对于吴晓梦,吴建国和张玉兰没有办法,虽然是女儿,可她现在已经嫁人结婚,严格地说算是另外一家人了,吴晓梦不出钱他们没有办法,他们就逼迫吴能富,可现在吴能富也不愿意了。
张玉兰跌坐在地上抹眼泪,好不容易看到了希望,吴能富亲手将希望的火苗给掐灭了。
可他们又能怎么办呢,就如吴能富所说,他们也只是普通的农村人,这样一笔天文数字,他们无力承担,就连他们借来的五千块,也要吴能富去还。

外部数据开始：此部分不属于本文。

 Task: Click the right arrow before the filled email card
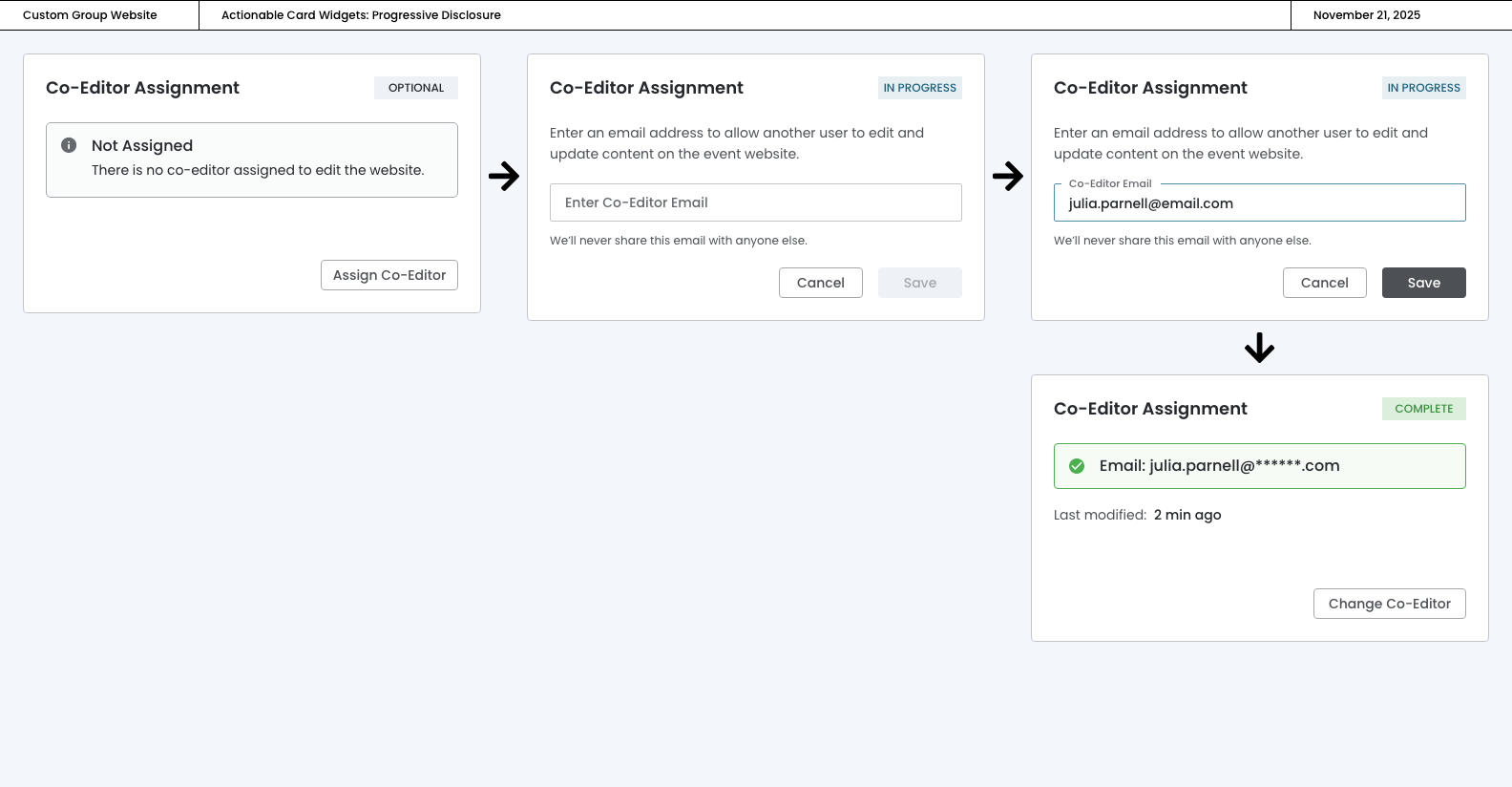point(1008,176)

吴能富心意已决,不管是张玉兰哭还是李红给他下跪,他都没有再心软。
吴建国和张玉兰赌气回了老家,李红为了丈夫还守在城里,家里就剩吴能富和李红,吴能富为了避嫌,搬到了店里打地铺。
三月初,陆韫从深圳回来了。
他回来没有提前告诉吴晓梦,等吴晓梦放学回到家,家里亮着灯,她一开门,饭菜的香味迎面扑来,陆韫坐在客厅正在陪毛毛玩耍,听到开门的动静,他抬起来头。
两人已经快一个月没有见面了,吴晓梦又惊又喜,陆韫更是几步走过来,一把将她抱起来,顾及她的身孕,动作放得特别轻柔。

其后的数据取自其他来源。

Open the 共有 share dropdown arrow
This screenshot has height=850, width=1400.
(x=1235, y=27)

吴晓梦抱着他的胳膊,近距离看,陆韫瘦了不少,下巴处都能看到青色的胡茬,他的胳膊结实有力,问问地将她抱在胸前。
“什么时候到家的?”
“下午。”陆韫低头亲了亲她,才抱歉地说道:“这些天让你一个人在家。”
他抱着吴晓梦在沙发上坐下,从边几上拿过礼物递给她,“给你带的,看看,喜欢吗?”
盒子正正方方的,吴晓梦猜测应该是项链,一打开,里面躺着一只手表,吴晓梦看着蓝色表盘中间印着一长串字母,她不认识。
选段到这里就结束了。